Now, however, with the use of various innovative algorithmic techniques enhanced by modern, sophisticated AI models, we can achieve results that are vastly superior to previous approaches, including international data.
A great way to showcase this cutting-edge approach to organization name matching is by using pandas data frames within Python. Pandas data frames are incredibly versatile and useful for handling datasets due to their powerful and flexible data structures. They allow for efficient manipulation and analysis of data, offering a range of functions to filter and transform datasets seamlessly. The tabular format, similar to spreadsheets, makes it intuitive for users to visualize and manipulate large volumes of data. Additionally, pandas supports diverse data types, making it easy to merge, join, and concatenate different datasets.

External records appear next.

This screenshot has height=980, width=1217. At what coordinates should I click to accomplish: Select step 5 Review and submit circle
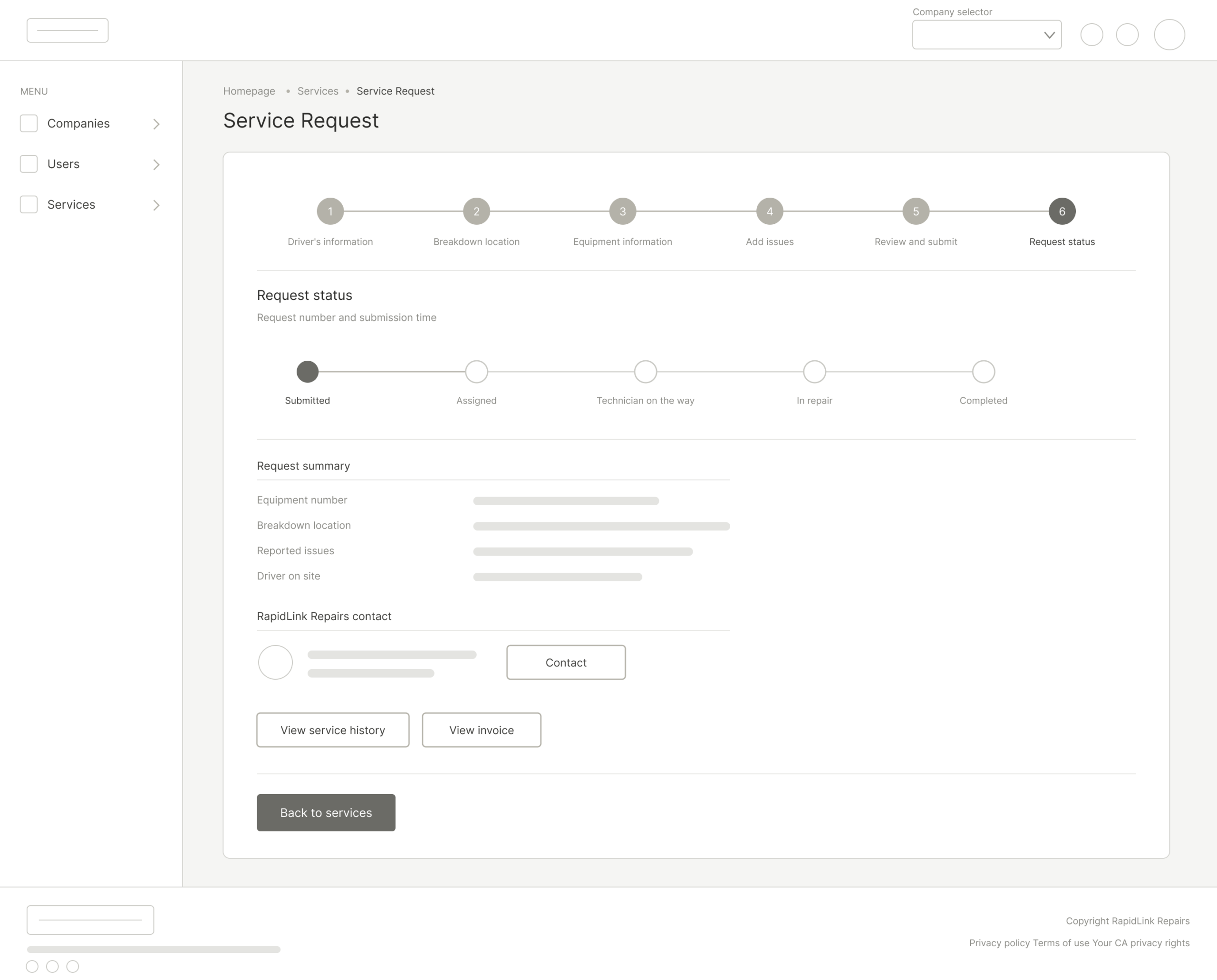click(916, 211)
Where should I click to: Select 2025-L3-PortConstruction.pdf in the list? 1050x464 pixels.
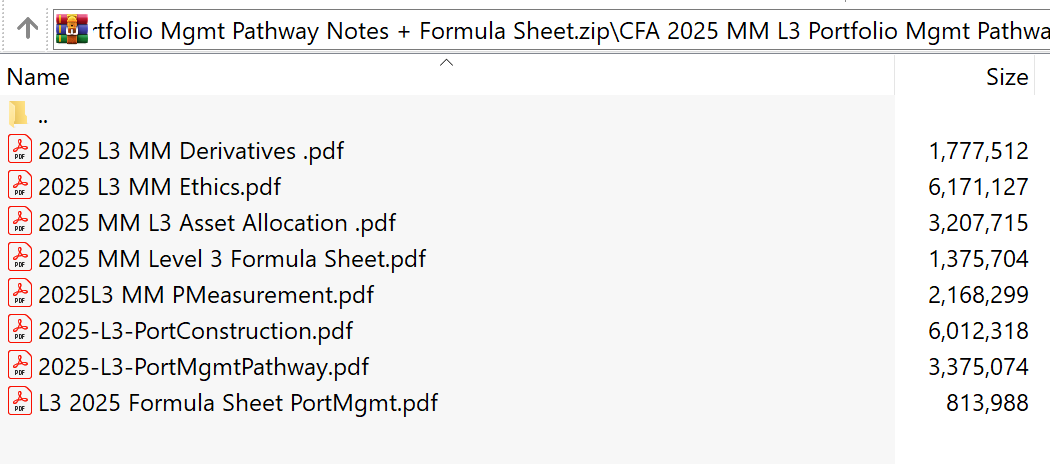(195, 331)
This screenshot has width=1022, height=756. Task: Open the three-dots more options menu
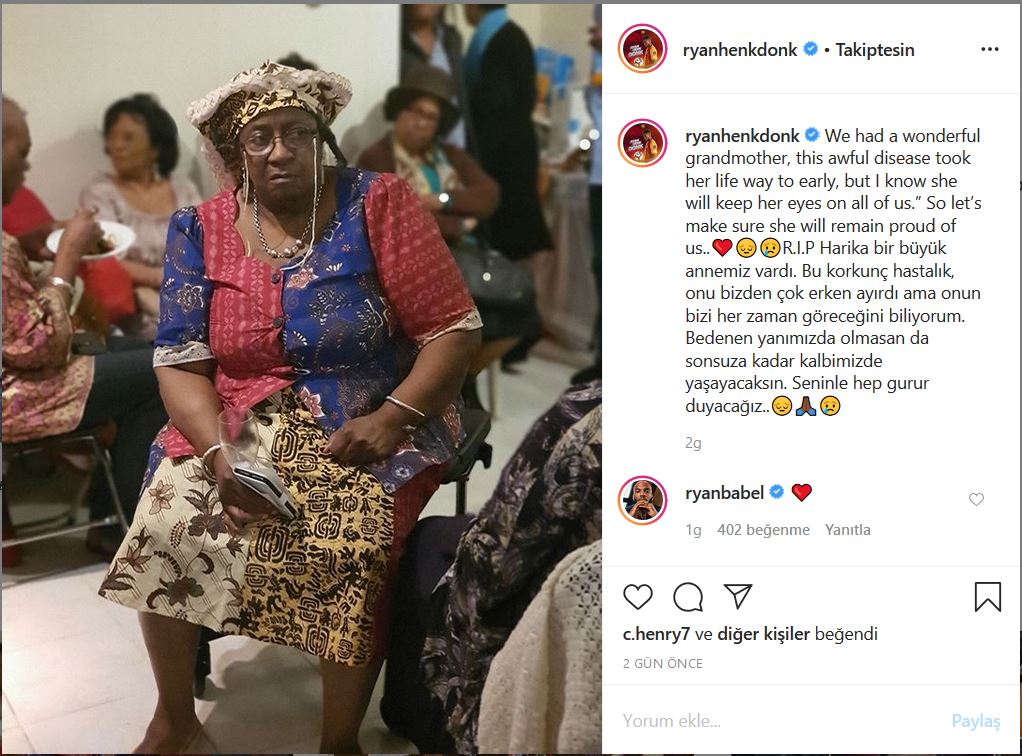[x=989, y=50]
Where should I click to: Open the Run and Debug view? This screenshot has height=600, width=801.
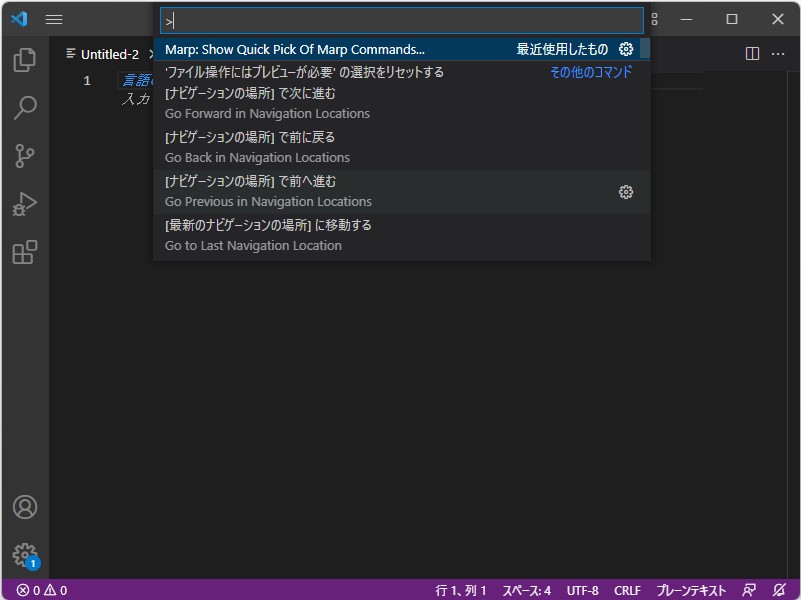click(x=26, y=203)
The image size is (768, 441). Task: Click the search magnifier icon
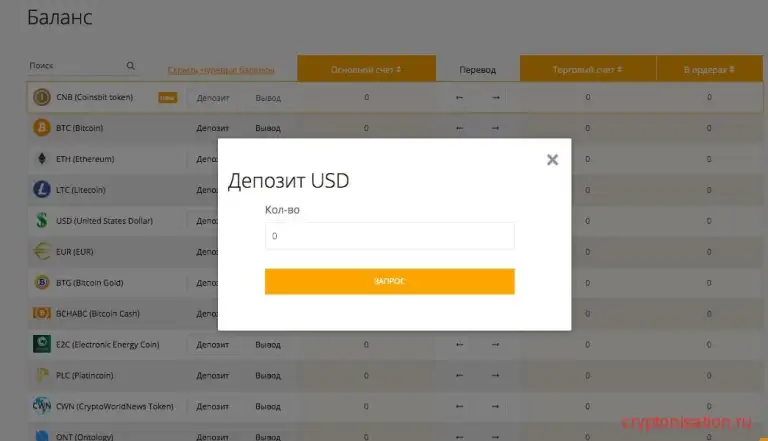click(x=130, y=66)

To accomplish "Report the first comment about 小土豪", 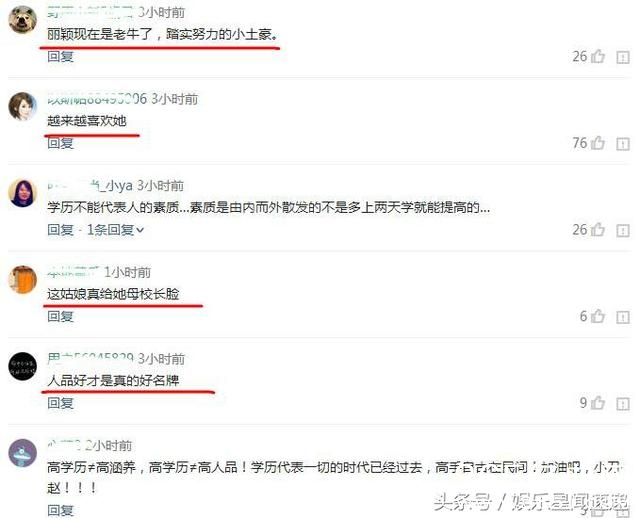I will 623,58.
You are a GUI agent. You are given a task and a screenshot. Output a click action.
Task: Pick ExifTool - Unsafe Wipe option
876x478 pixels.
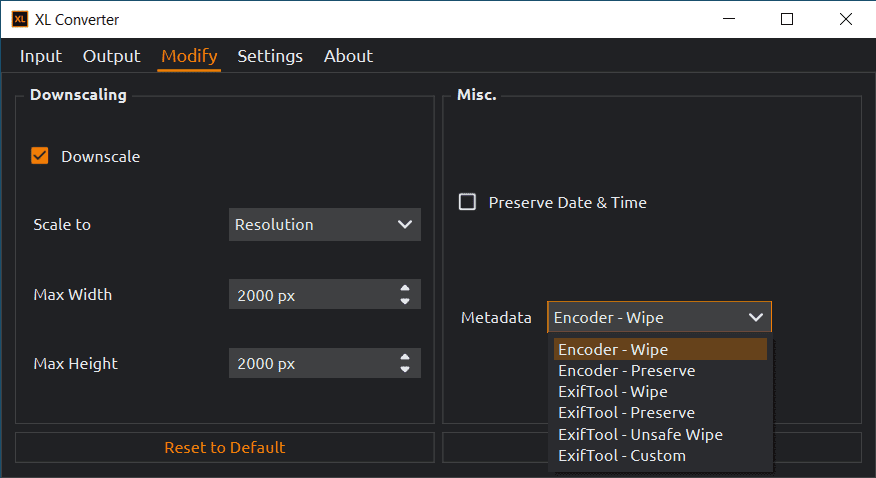click(x=640, y=435)
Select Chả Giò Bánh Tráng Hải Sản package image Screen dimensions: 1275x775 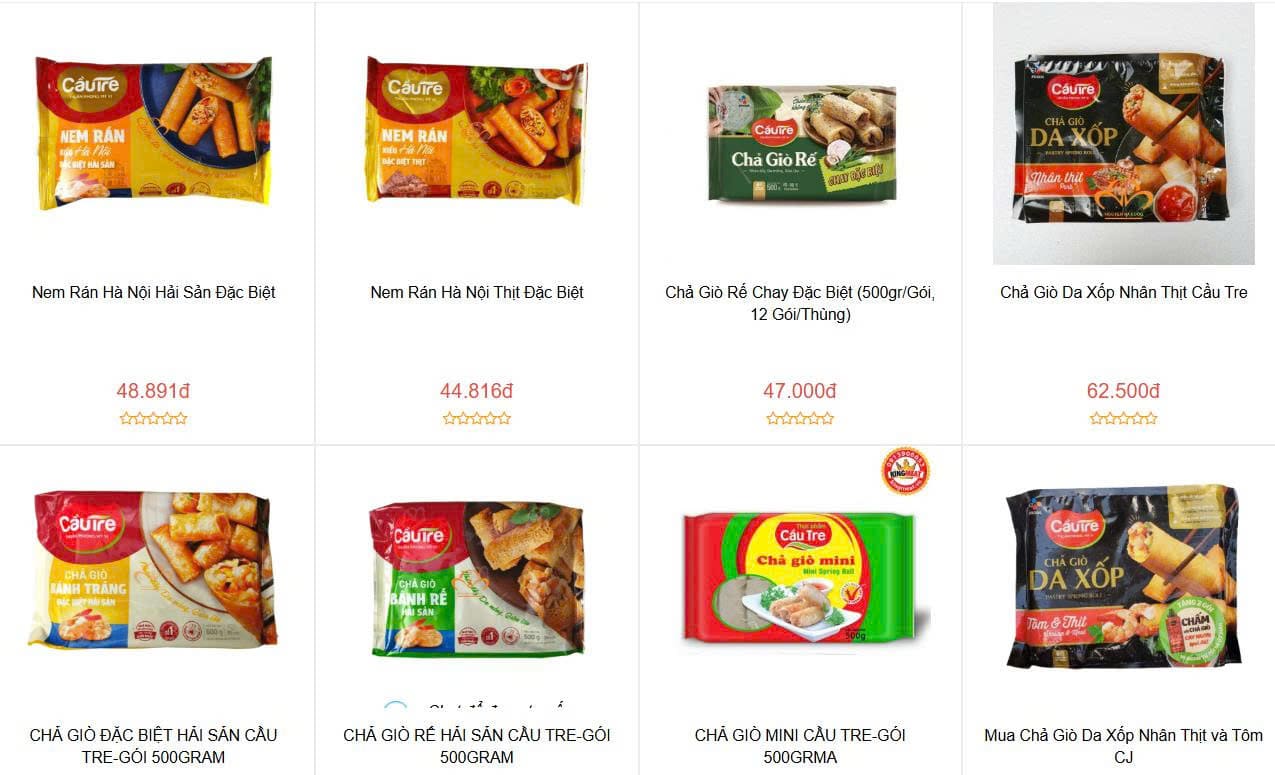click(x=153, y=569)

This flexibility makes it easier to integrate and process datasets using Interzoid's cloud-native data quality platform. Simple cloud-native, JSON API calls can enable a new dimension of higher quality data to pandas datasets, significantly enhancing data analysis, decision-making, customer communication, AI model building, and other data-led purposes.
Additionally, pandas data frames integrate well with other Python libraries, making it a powerful tool for data processing, statistical analysis, data pipelines, and business intelligence workflows. This versatility and ease of use make pandas indispensable for data scientists, data engineers, and data analysts.
For an example of how similarity keys generated from Interzoid's APIs are used to identify inconsistent yet matching data, especially with international data, see the following blog entry.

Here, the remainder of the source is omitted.